In a September interview with Ha’aretz, Deri was asked to explain how can it be that all his nine children have been able to buy an apartment, and how could he afford, on his state salary, to buy a vacation home in a Moshav near Tsfat. Deri answered in detail regarding every single purchase, and his version came across reasonable, involving second mortgages and a rise in property values and contributions from the parents of his children’s spouses. It didn’t feel corrupt.

But Aryeh Deri has been on many people’s crosshairs in politics and the media ever since he had been rehabilitated by his late mentor, Rav Ovadia Yosef, handed the keys to the Shas party and now returned to his old post at Interior.

And so, on Wednesday morning, Deri’s enemies have been rushing to share their five shekels’ worth with the media about the soon-to-be fallen from grace again Aryeh Deri. Like Shlomo Benizri, a former Shas leader who is also a graduate of the Israeli prison system (four years for corruption and embezzlement), who said he didn’t think Deri had done the right thing returning to his old post at Interior, because everyone is looking for him. He also said the investigation is not just an attack on Deri, it’s an attack on the entire Torah World.

MK Mickey Rosenthal (Zionist Camp) said Deri should not have returned to politics at all, calling him “a corrupt man who stuck his hands in the public coffers and violated the citizens’ trust.”

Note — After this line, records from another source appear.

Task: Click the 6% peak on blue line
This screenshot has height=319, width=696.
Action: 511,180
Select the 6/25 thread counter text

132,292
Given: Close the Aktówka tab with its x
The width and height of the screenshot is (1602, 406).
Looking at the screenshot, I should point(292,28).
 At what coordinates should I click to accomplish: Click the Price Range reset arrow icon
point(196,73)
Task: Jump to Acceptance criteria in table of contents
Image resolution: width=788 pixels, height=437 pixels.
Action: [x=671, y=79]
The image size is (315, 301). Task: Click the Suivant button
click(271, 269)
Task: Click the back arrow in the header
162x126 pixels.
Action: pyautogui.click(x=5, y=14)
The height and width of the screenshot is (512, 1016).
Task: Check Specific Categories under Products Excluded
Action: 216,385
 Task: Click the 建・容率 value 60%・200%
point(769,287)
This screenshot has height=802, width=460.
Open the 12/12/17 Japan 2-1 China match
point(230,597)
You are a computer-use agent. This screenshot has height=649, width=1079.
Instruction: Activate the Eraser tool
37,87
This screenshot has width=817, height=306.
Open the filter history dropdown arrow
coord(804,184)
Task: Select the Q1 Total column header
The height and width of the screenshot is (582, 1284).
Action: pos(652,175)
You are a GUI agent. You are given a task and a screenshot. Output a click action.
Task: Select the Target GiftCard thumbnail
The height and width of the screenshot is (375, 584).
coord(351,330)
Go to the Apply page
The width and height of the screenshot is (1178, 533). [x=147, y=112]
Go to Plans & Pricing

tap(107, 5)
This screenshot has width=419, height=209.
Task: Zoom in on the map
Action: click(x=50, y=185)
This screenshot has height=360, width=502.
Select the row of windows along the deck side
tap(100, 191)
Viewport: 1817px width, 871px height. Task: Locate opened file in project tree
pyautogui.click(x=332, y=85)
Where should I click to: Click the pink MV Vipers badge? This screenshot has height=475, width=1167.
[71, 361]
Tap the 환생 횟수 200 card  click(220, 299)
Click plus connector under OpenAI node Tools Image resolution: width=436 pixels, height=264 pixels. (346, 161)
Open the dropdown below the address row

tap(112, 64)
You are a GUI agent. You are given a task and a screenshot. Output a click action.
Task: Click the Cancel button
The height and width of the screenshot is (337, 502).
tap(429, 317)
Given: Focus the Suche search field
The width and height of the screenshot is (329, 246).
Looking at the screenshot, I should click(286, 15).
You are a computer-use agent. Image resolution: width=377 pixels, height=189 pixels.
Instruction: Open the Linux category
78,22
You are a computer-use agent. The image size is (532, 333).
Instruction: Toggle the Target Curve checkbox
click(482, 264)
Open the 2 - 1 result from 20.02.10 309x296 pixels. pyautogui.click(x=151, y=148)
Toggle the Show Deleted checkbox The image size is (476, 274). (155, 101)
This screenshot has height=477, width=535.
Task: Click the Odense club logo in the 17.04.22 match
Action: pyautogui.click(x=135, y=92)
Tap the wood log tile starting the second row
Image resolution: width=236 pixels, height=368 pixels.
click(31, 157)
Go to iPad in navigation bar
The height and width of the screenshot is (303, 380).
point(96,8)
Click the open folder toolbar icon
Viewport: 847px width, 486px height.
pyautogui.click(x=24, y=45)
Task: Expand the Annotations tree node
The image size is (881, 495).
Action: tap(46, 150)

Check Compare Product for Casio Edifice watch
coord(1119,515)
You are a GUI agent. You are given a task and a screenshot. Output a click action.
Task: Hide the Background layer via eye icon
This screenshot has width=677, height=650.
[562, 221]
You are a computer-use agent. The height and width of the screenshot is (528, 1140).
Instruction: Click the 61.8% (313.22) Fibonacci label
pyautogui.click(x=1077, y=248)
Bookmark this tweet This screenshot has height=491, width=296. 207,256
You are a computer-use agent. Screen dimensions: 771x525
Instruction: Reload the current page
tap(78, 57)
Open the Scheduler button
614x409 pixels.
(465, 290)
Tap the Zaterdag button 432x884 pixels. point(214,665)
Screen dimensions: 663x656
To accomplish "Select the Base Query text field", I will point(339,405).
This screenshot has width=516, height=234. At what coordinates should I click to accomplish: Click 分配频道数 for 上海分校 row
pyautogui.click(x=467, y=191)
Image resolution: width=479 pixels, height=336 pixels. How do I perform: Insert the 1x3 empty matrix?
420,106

Last time Deri was under investigation he was forced to resign from office in disgrace. Should the same thing happen again, it could mean the end of Shas, the Sephardi haredi party, as we know it. Either its voters would continue to turn their backs on it, as has happened this past election, when the party was demoted from 11 to 7 seats — or Deri’s departure would be an invitation to his victims at the party helm, most notably former Interior Minister Eli Yishai, to return from their exile and reignite public enthusiasm about the party.

Either way, this thing will get much uglier before it becomes beautiful.